Sebaliknya, pemerintah sebagai pengelola sumber-sumber keuangan negara, harus mengutamakan prinsip-prinsip kredibilitas dan profesionalitas dalam mengelola keuangan negara tersebut. Harus disadari, bahwa pajak yang dibayarkan oleh masyarakat kepada pemerintah adalah sebuah amanah, sebagaimana tercermin dalam sumber-sumber tertib hukum negara, yakni Pancasila dan UUD Negara RI Tahun 1945.

Jika kita melihat pertumbuhan pajak dalam kurun tiga tahun terakhir (2022-2024), berikut keterangan yang telah dirilis Direktorat Jenderal Pajak: Data realisasi penerimaan pajak Indonesia dalam tiga tahun terakhir (2022–2024) berdasarkan publikasi resmi Kementerian Keuangan dan Direktorat Jenderal Pajak. Sumber data menunjukkan bahwa penerimaan pajak terus meningkat secara nominal selama tiga tahun berturut-turut, meskipun laju pertumbuhannya melambat pada 2024. Pada 2023, penerimaan pajak berhasil melampaui target APBN sebesar 108,8%, sedangkan pada 2024 realisasi hanya mencapai sekitar 97,2% dari target yang ditetapkan.

Dari sudut pandang fiskal, tren ini menunjukkan bahwa kapasitas negara dalam menghimpun penerimaan pajak semakin kuat. Namun, jika dibandingkan dengan ukuran ekonomi (tax ratio), Indonesia masih tergolong rendah dibanding banyak negara ASEAN dan anggota OECD. Tantangan utamanya adalah perluasan basis pajak, peningkatan kepatuhan wajib pajak, pengurangan ekonomi informal, serta peningkatan kepercayaan publik terhadap tata kelola keuangan negara.

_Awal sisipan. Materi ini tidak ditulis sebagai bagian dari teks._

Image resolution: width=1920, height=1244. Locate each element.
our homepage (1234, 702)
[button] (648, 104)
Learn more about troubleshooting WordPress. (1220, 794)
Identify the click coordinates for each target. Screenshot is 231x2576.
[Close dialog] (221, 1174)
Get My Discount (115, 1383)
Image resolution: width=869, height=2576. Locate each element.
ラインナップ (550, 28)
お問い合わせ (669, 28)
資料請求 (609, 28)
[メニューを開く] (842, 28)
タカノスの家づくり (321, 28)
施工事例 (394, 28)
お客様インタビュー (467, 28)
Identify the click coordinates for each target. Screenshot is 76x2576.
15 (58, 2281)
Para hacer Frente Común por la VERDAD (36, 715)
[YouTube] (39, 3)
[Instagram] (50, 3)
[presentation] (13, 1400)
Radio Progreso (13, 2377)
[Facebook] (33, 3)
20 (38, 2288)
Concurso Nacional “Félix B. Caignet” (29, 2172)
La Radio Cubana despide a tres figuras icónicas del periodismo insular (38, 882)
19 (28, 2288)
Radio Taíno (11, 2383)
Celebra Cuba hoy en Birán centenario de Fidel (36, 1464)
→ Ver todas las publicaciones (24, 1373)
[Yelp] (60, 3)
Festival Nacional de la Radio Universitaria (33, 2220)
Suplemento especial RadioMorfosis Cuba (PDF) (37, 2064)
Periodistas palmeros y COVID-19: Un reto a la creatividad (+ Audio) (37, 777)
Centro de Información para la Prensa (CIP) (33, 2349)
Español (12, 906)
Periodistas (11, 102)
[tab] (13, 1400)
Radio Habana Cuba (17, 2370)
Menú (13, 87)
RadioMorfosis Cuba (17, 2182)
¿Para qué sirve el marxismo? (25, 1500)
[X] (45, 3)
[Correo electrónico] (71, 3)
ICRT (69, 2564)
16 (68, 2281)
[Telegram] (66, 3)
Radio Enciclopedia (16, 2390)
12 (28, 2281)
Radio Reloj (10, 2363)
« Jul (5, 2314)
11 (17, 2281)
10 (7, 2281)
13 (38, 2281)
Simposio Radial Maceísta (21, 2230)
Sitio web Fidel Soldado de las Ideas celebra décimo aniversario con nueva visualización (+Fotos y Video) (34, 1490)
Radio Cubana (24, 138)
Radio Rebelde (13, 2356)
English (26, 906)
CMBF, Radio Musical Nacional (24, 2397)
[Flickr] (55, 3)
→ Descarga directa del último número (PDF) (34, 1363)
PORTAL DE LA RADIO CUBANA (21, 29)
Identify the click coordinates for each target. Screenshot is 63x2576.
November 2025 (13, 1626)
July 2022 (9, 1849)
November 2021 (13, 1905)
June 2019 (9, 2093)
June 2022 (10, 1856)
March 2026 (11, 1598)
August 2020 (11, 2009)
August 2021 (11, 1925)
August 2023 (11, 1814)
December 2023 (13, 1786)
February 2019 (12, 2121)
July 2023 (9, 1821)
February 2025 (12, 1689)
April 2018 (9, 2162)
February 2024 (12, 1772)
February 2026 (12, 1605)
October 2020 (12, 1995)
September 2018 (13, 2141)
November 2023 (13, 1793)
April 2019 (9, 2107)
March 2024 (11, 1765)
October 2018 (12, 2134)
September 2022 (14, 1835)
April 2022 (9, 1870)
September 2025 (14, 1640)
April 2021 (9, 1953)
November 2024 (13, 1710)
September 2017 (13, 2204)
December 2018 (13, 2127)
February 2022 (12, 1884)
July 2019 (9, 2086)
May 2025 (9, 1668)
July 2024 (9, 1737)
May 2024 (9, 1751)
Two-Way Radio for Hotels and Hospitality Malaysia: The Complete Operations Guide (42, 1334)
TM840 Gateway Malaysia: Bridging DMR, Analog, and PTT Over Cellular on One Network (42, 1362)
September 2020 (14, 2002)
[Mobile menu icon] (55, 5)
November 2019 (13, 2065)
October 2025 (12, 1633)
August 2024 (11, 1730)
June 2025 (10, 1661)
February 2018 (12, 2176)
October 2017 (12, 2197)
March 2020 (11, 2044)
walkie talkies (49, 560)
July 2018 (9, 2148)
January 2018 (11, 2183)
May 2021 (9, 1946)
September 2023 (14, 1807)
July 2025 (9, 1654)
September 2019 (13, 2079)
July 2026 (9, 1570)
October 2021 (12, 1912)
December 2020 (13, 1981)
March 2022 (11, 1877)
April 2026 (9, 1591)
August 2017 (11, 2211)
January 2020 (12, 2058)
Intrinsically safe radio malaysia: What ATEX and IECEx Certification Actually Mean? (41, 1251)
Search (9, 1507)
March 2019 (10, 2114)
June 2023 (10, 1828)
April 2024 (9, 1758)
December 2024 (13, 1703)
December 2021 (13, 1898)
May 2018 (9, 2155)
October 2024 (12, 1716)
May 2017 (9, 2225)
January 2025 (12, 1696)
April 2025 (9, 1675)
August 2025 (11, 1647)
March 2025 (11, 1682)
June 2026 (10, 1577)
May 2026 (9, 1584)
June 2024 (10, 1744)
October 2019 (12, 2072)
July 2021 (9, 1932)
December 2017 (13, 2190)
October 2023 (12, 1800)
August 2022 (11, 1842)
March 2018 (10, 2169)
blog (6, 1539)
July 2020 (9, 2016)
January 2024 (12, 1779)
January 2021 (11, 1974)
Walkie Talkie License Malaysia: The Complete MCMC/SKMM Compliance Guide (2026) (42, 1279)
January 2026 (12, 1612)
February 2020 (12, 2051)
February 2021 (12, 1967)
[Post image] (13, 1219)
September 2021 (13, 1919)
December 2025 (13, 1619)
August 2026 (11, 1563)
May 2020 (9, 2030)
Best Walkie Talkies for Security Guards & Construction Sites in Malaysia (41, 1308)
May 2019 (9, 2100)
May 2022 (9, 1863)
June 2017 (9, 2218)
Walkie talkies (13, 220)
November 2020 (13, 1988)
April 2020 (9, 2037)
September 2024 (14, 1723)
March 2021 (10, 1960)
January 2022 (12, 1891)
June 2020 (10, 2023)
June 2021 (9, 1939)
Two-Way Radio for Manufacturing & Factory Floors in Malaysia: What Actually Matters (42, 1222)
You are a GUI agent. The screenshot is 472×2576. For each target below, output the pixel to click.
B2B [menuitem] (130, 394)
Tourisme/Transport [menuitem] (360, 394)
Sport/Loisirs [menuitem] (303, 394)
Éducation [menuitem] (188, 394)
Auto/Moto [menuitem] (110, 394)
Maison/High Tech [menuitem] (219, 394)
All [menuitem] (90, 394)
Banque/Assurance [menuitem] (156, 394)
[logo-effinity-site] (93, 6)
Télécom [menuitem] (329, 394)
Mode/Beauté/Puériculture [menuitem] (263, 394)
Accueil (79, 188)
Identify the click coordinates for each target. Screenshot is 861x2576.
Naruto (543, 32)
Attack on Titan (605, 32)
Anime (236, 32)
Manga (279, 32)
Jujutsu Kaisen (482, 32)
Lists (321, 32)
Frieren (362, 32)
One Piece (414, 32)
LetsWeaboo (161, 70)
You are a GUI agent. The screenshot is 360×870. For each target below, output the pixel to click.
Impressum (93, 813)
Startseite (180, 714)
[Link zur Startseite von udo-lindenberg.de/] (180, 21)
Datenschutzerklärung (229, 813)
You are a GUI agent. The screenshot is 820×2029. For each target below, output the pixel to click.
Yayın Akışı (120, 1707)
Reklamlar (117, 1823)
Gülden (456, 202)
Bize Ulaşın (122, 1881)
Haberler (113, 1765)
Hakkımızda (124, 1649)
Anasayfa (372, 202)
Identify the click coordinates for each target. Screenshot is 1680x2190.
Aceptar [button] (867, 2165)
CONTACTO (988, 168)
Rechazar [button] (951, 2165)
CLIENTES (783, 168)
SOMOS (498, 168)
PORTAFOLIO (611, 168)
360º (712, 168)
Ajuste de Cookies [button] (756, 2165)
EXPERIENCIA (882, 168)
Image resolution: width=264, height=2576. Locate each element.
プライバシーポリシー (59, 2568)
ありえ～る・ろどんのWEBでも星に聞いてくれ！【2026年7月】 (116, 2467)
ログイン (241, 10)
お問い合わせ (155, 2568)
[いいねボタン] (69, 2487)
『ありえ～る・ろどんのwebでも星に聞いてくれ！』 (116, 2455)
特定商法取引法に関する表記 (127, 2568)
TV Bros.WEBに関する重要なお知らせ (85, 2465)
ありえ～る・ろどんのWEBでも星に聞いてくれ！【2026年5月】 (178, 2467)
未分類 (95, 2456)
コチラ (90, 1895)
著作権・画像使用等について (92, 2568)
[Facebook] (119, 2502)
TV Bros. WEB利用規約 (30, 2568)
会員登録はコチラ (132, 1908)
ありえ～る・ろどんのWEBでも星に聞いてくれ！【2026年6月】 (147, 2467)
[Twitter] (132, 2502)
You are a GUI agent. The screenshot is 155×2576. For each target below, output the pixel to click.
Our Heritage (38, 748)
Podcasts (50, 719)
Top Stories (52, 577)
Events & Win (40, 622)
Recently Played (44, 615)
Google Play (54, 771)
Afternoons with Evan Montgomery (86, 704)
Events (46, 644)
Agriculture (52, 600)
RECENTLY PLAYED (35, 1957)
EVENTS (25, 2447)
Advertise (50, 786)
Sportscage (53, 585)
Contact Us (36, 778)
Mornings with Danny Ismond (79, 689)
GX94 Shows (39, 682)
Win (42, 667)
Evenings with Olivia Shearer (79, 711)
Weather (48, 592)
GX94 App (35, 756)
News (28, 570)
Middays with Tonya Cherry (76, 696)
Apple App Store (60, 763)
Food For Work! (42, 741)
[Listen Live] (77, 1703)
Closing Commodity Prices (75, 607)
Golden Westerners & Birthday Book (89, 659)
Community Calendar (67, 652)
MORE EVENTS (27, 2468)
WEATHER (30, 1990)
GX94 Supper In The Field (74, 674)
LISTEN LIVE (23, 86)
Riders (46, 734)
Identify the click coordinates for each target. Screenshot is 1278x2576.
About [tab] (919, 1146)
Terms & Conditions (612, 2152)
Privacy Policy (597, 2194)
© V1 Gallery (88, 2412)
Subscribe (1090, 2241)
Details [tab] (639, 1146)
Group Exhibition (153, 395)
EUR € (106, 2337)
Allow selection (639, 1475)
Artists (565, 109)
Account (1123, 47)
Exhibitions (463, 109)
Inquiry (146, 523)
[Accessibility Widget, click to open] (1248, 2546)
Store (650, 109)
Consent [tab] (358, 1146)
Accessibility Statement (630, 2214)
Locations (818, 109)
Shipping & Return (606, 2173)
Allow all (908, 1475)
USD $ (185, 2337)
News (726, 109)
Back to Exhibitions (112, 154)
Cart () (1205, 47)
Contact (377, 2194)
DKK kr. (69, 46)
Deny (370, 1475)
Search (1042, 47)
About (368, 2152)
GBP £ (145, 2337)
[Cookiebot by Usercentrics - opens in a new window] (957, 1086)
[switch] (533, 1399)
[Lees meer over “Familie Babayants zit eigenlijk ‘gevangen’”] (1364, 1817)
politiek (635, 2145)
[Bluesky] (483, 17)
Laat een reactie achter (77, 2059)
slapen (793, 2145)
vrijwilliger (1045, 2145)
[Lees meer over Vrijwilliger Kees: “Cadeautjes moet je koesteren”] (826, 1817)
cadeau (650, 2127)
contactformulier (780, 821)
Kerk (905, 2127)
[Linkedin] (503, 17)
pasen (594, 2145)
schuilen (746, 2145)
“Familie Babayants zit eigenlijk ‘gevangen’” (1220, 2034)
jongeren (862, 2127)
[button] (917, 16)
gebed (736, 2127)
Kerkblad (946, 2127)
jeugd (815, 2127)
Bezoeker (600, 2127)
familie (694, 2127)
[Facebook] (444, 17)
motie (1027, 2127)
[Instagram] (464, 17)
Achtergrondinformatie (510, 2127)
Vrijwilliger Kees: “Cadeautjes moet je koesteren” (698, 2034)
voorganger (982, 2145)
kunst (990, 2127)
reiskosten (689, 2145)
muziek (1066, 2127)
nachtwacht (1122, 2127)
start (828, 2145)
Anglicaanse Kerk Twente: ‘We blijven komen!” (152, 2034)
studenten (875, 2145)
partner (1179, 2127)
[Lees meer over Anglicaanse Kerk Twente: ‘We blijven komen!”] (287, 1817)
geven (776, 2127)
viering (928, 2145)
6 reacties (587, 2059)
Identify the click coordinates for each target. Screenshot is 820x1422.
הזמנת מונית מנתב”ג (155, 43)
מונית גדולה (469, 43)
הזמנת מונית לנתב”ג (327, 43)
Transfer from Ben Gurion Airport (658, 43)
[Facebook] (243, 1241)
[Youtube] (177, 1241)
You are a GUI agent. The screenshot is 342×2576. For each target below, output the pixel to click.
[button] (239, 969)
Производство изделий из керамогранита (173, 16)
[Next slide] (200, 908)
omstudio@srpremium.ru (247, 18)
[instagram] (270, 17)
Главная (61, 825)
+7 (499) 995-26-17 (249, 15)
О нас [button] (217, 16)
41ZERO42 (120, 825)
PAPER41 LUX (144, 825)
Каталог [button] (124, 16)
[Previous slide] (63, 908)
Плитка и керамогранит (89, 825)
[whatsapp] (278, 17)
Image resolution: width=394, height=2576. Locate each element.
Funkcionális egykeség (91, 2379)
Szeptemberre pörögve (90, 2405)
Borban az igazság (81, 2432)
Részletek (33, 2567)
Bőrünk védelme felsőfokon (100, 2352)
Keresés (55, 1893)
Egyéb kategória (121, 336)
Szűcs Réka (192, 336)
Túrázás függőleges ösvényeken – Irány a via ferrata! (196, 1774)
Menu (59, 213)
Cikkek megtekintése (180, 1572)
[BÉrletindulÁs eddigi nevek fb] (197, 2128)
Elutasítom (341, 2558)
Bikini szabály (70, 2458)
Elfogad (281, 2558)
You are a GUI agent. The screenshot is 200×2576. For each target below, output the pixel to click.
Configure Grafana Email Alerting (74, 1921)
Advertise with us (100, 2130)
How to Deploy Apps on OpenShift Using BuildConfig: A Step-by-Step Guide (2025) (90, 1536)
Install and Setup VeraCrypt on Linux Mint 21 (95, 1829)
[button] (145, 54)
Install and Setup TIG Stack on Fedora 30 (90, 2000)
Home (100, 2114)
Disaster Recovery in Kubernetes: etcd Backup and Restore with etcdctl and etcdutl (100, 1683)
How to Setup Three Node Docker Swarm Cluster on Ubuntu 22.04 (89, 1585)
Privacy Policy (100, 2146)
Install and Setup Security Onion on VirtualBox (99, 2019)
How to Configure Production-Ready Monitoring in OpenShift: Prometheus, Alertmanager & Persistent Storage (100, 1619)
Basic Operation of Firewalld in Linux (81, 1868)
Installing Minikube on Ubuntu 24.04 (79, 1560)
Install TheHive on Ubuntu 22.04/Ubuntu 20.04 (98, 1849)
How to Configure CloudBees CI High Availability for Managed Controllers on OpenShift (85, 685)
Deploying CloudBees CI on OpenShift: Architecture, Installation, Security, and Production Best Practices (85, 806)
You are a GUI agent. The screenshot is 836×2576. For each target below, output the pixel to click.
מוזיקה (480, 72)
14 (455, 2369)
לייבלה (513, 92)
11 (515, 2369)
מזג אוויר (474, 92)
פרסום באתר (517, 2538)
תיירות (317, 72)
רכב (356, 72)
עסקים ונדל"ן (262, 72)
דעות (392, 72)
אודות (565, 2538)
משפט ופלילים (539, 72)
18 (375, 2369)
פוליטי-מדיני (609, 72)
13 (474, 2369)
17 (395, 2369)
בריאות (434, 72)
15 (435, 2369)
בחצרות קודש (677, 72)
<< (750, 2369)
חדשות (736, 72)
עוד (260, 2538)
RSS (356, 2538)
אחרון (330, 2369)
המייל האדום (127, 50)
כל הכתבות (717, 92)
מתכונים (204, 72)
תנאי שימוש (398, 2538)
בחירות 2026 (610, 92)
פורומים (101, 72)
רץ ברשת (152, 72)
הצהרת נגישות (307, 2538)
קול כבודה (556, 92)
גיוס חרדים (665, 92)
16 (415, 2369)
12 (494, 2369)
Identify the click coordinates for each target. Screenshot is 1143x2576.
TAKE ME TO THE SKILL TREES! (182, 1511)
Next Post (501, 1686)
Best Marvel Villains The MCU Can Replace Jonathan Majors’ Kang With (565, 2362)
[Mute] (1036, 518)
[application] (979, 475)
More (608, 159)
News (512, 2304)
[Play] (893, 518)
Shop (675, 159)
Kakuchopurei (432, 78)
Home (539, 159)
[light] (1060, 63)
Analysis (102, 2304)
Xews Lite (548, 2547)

Secara sosiologis, masyarakat cenderung enggan membayar pajak ketika mereka tidak merasakan manfaat yang nyata dari kontribusinya. Ketika pelayanan publik dianggap belum optimal, muncul pertanyaan: “Ke mana uang pajak kami pergi?”

Ekonom dan peraih Nobel Joseph Stiglitz menjelaskan bahwa legitimasi sistem perpajakan sangat bergantung pada kepercayaan publik terhadap institusi negara. Ketika masyarakat percaya bahwa pemerintah mengelola dana secara efektif dan adil, tingkat kepatuhan pajak cenderung meningkat.

Ilustrasi web coretax DJP. (Sumber: Pexels | Foto: Cottonbro Studio)
Ilustrasi web coretax DJP. (Sumber: Pexels | Foto: Cottonbro Studio)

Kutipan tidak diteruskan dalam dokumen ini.